No pictures go in the copy; retype exactly the lines from the one with "Instruction: Open the Xem menu" through the last line of the records.

(Saved entries)
------------------------------

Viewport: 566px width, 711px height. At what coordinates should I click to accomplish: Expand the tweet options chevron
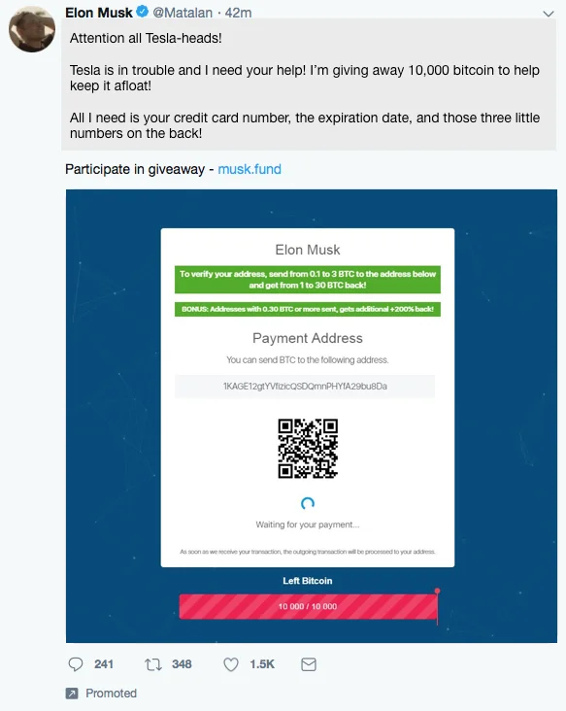tap(549, 14)
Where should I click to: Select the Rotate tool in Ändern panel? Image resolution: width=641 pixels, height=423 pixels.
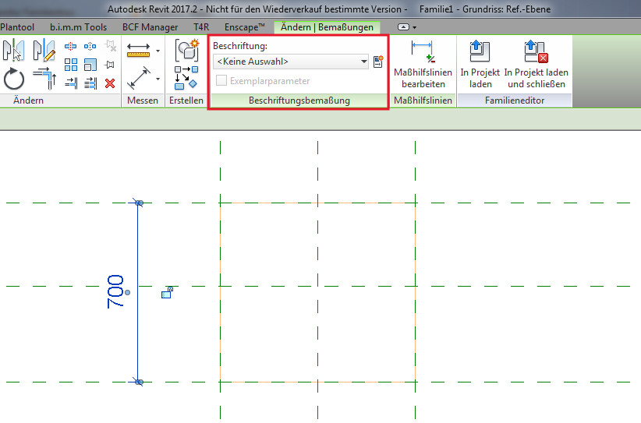[14, 79]
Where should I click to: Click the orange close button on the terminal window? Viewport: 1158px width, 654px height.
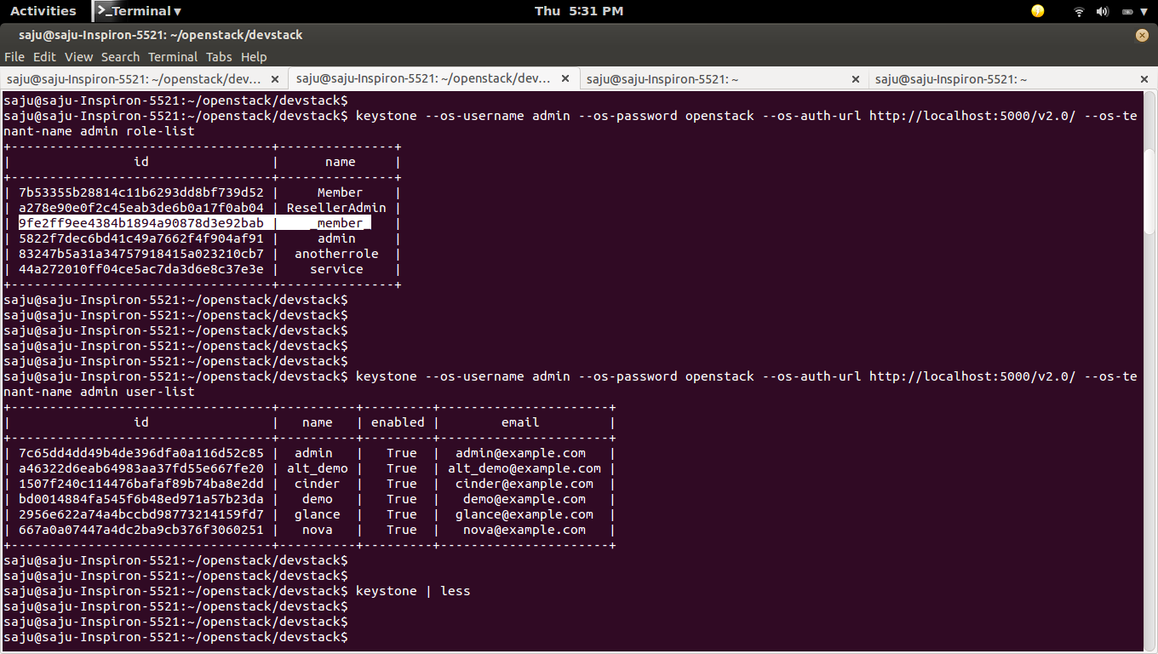1142,35
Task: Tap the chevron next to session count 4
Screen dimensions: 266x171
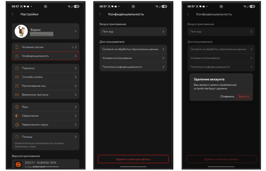Action: coord(76,47)
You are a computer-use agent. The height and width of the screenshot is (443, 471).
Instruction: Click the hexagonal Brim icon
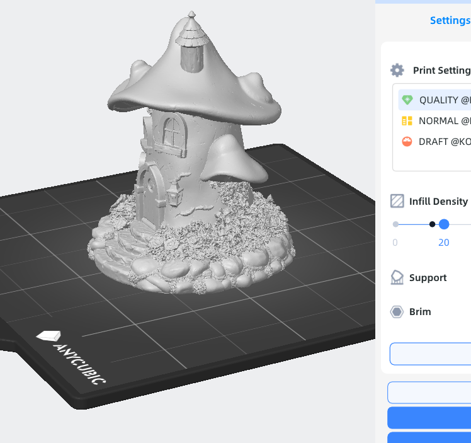[x=397, y=312]
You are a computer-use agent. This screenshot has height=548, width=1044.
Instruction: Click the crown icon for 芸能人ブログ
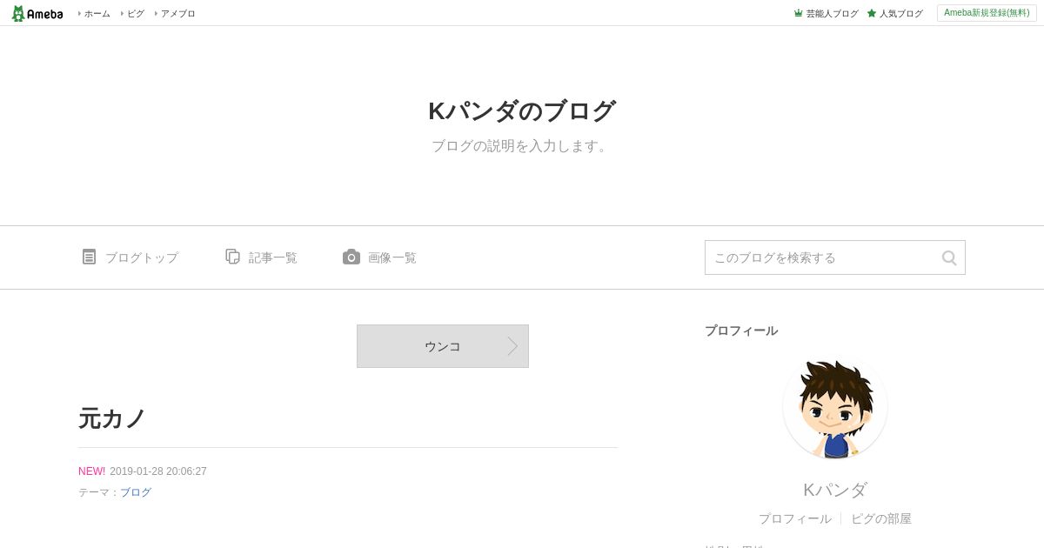click(x=798, y=13)
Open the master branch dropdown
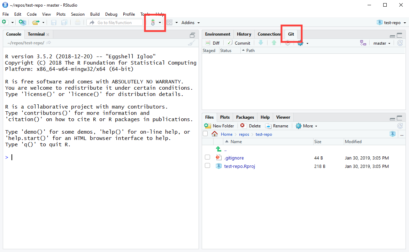The width and height of the screenshot is (409, 252). (382, 43)
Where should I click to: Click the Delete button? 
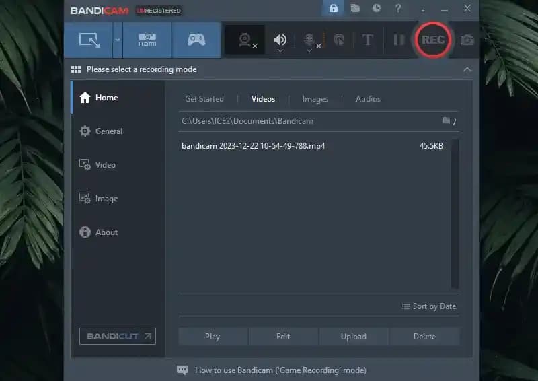click(424, 337)
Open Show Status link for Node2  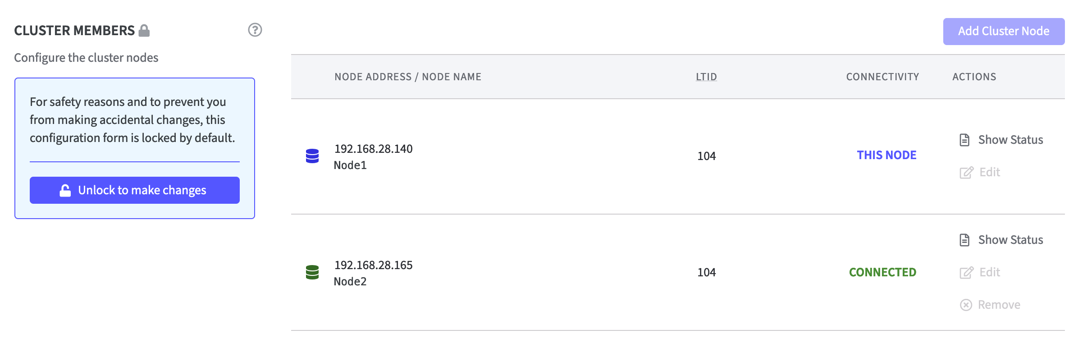click(1010, 240)
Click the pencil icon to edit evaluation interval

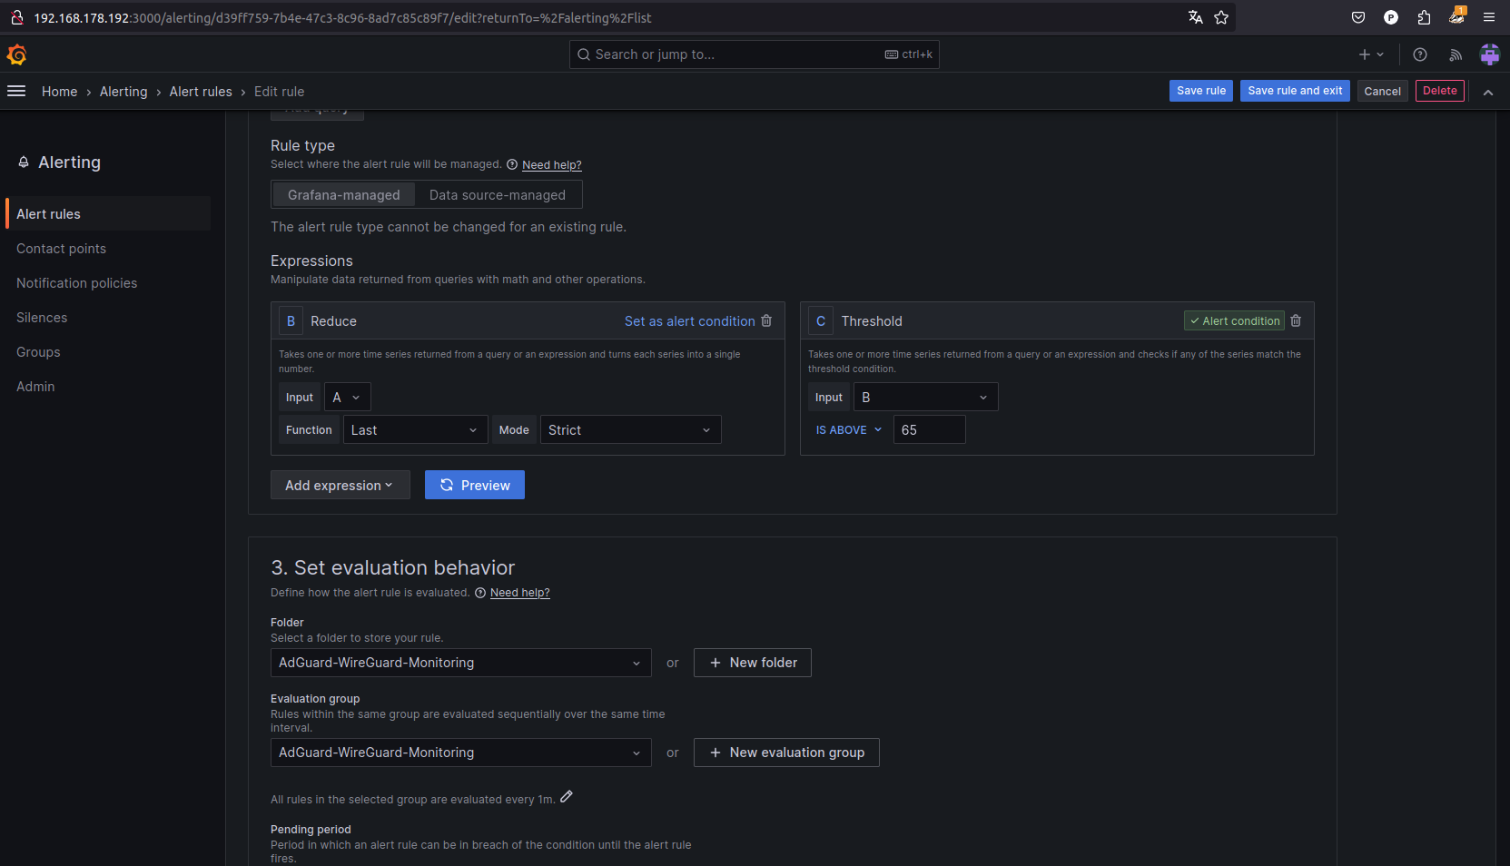(x=567, y=797)
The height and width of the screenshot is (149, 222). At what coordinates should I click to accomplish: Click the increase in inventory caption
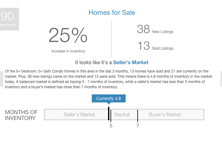(x=68, y=51)
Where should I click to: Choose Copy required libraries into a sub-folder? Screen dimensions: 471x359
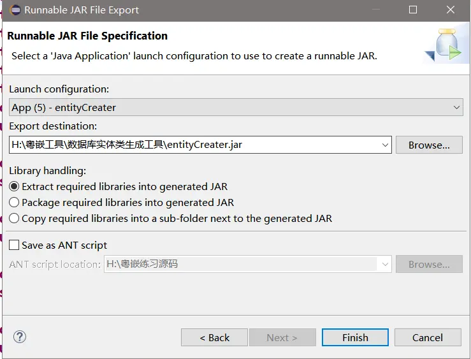tap(15, 219)
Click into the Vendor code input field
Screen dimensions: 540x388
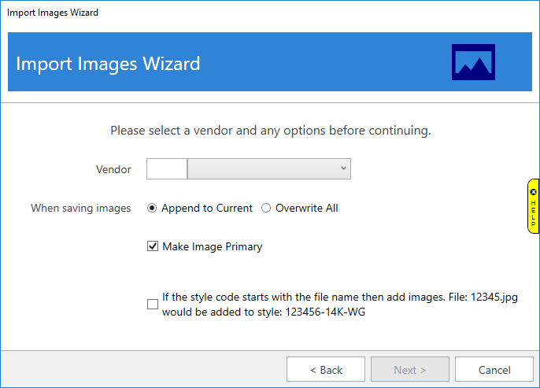click(x=167, y=169)
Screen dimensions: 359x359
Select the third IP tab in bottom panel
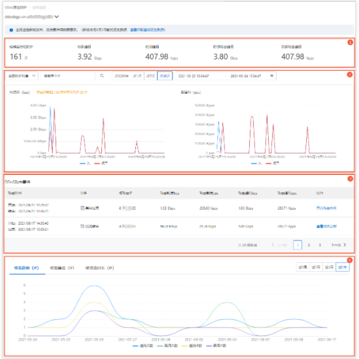point(99,268)
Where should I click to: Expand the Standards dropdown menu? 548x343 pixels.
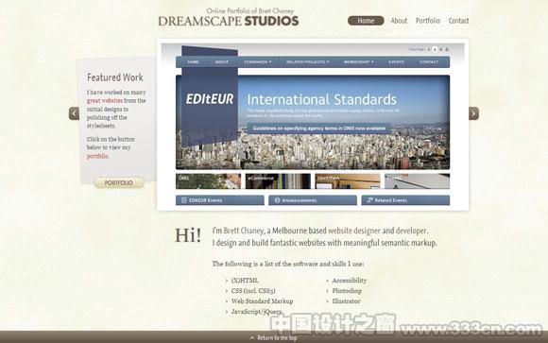[258, 61]
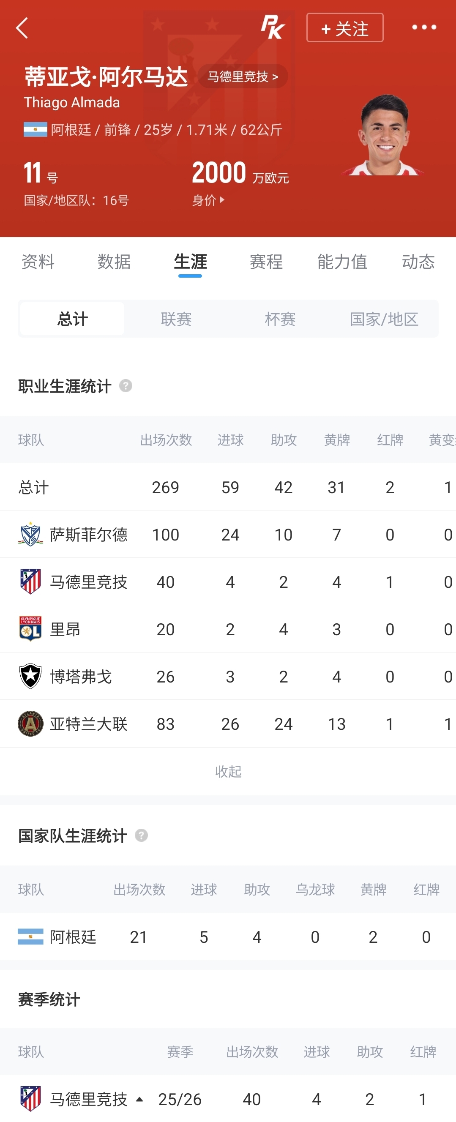Switch to the 能力值 tab
The image size is (456, 1122).
(x=342, y=261)
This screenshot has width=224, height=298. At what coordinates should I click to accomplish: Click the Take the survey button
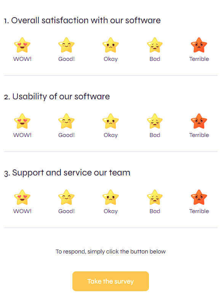point(110,281)
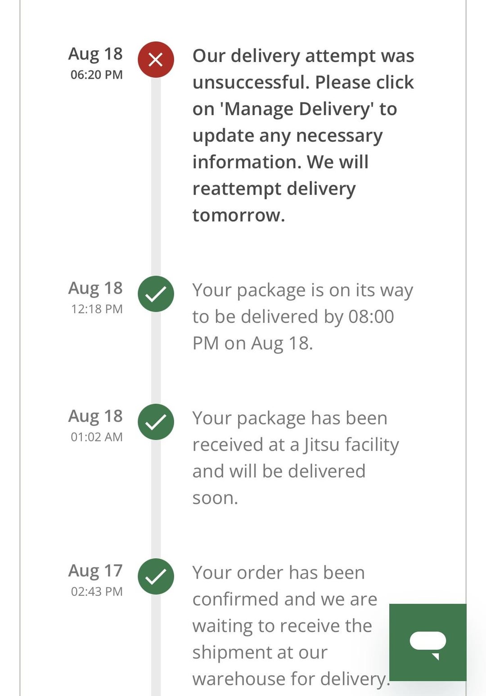Screen dimensions: 486x696
Task: Click green checkmark for 12:18 PM update
Action: coord(156,294)
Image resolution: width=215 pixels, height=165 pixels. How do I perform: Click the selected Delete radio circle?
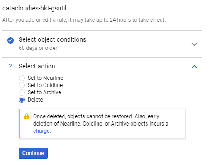[x=22, y=100]
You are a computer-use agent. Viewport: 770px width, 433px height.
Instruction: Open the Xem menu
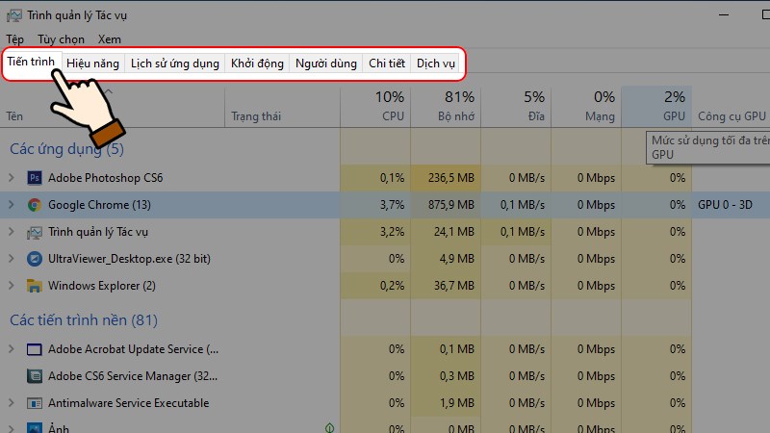[x=109, y=39]
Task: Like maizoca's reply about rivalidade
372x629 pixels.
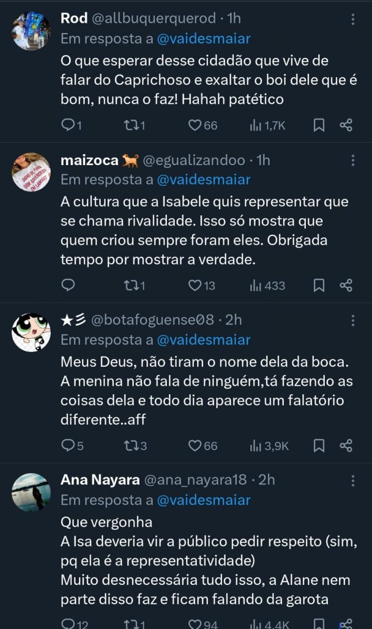Action: 195,286
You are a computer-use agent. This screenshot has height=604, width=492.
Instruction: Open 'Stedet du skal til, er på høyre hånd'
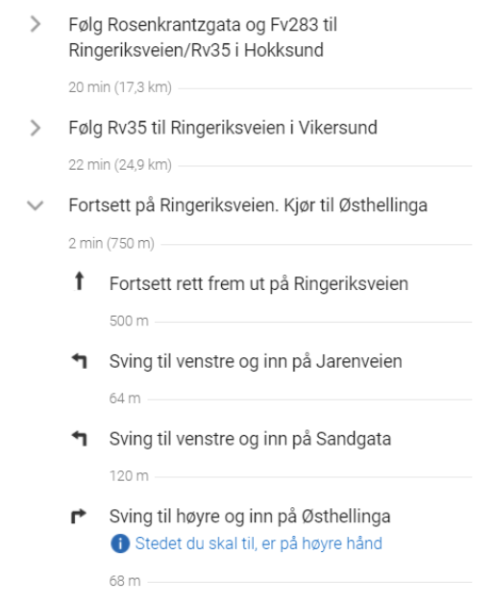258,544
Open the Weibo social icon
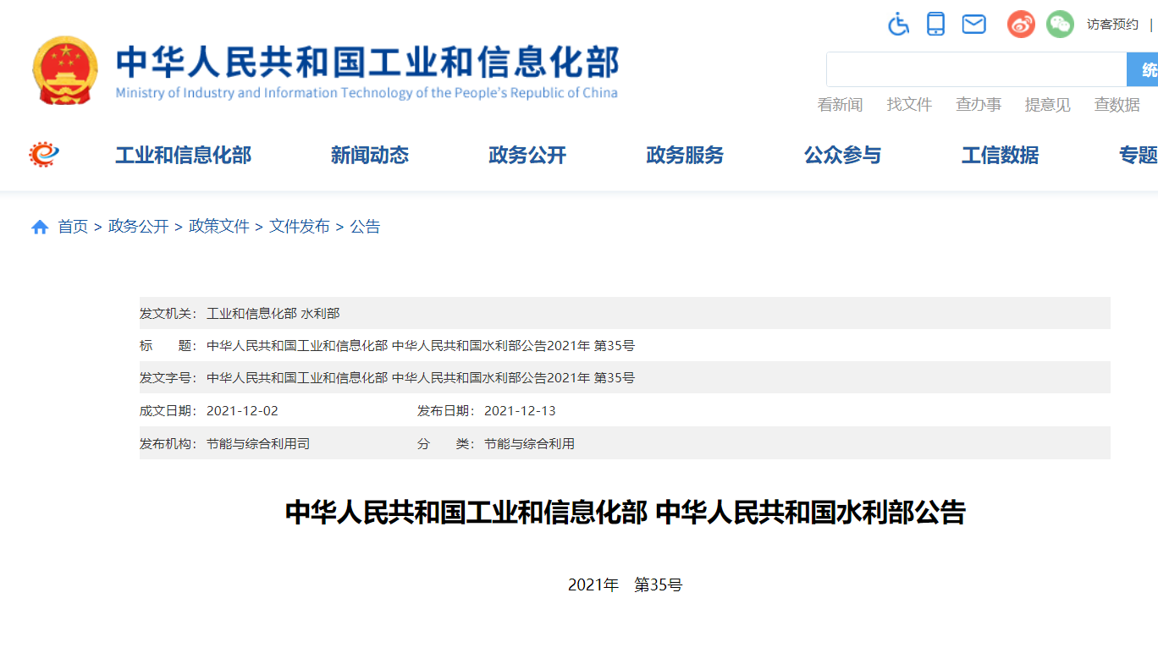This screenshot has height=653, width=1158. tap(1021, 25)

------------------------------

SOLUTION TO THIS EXERCISE –
Instruction: Open the Xem menu
[x=109, y=39]
Task: Like maizoca's reply about rivalidade
372x629 pixels.
Action: 195,286
You are a computer-use agent. This screenshot has height=604, width=492.
Instruction: Open 'Stedet du skal til, er på høyre hånd'
258,544
Open the Weibo social icon
This screenshot has height=653, width=1158. tap(1021, 25)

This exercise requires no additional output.